**TASKS:**
A) Using the VA therapy-training text, answer these:
(i) How many clinicians completed the prolonged exposure therapy training?
(ii) How many clinicians did the VA train in CBT?
(iii) What percentage of veterans reported that their depression was reduced?
B) Translate this sentence from the VA therapy-training text into Spanish: "The VA trained 627 clinicians in CBT for veterans and military service members."

**TEXT SECTION:**
Of the 1,466 clinicians trained in prolonged exposure therapy throughout the VA, 1,050 completed the training. Of them, 56 percent were psychologists, 38 percent were social workers, and 2 percent were psychiatric nurses and other specialists. They treated 3,777 veterans, and 82 percent of them saw some improvement in their PTSD symptoms over the course of treatment. The challenge facing the VA, said Karlin, is “to build a community of practice” that eventually evolves into a self-sustaining program.

But PTSD is not the only disorder that soldiers, veterans, and their families encounter. Karlin went on to discuss the challenges and opportunities of implementing cognitive behavior therapy (CBT) in the VA Health Care System. The VA trained 627 clinicians in CBT for veterans and military service members. They found that one of the strongest elements revealed in the training was the importance of the “therapeutic alliance” between the client and the therapist. After the training, clinicians reported a significant improvement in patient competencies. Additionally, 44 percent of the veterans reported that their depression was reduced and they felt as if they had more control over their lives.

**INFORMATION:**

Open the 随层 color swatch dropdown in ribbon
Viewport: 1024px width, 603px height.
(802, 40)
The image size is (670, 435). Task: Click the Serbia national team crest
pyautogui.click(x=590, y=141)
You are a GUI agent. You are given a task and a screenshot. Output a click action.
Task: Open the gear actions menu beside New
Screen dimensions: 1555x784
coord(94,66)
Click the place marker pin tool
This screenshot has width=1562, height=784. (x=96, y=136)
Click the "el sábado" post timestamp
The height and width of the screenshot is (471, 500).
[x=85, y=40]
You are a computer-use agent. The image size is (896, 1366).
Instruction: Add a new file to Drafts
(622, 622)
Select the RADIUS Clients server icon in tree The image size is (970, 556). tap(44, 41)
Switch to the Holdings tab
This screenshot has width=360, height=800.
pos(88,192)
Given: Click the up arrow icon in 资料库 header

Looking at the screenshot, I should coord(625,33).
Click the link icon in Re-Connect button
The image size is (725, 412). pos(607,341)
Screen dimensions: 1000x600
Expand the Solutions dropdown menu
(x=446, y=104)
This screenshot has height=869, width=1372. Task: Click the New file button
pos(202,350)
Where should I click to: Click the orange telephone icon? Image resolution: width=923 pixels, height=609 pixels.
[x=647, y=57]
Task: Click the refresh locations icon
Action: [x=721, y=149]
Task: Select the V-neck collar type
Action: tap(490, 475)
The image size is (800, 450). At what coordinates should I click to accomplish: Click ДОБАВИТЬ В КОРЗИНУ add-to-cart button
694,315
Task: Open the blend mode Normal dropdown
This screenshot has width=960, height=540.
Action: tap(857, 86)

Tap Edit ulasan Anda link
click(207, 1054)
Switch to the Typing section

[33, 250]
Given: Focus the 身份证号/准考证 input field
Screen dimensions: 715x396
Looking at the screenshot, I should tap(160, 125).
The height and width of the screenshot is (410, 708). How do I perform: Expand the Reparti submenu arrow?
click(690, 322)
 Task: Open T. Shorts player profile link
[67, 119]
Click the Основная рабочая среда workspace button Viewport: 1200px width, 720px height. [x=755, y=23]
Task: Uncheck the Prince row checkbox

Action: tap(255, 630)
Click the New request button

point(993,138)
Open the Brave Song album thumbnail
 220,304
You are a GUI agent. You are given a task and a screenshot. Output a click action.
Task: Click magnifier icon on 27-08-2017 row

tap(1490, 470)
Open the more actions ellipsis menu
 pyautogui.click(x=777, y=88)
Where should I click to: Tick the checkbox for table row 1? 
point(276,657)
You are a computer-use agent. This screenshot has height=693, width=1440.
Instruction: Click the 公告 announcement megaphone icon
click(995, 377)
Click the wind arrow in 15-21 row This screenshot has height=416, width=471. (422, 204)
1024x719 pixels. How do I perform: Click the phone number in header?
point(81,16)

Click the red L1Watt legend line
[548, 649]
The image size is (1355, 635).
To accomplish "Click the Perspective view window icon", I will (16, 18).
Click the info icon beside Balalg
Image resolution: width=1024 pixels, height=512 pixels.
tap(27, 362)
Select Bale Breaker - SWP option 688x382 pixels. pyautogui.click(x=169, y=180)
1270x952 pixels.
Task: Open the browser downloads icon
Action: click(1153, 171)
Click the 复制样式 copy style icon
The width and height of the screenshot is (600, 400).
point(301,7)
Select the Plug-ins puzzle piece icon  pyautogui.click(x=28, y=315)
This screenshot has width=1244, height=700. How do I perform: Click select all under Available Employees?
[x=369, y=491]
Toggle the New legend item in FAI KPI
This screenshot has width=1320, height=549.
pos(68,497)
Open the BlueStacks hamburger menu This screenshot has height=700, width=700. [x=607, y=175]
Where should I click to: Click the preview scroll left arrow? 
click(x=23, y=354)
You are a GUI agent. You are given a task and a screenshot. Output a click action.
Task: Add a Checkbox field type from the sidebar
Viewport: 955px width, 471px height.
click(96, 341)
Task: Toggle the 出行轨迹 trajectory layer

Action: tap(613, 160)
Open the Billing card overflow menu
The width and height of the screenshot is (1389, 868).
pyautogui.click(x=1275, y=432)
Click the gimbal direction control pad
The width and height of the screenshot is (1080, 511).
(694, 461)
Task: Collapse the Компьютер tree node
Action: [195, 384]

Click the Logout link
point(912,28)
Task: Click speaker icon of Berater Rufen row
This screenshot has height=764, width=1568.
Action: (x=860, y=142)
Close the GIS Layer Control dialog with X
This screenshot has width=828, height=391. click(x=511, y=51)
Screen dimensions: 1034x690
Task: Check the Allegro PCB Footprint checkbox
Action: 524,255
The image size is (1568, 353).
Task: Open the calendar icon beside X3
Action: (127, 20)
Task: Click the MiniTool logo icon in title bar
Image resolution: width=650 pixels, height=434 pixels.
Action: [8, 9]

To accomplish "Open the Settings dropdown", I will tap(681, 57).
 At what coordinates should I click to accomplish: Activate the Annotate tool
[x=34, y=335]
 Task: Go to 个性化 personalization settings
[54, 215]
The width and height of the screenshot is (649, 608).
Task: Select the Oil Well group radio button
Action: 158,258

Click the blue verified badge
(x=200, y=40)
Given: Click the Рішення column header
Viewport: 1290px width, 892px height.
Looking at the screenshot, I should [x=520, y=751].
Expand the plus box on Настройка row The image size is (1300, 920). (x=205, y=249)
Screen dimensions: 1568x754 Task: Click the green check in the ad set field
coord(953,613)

**ANSWERS:**
A)
(i) 1,050
(ii) 627
(iii) 44 percent

B) El VA capacitó a 627 clínicos en TCC para veteranos y miembros del servicio militar.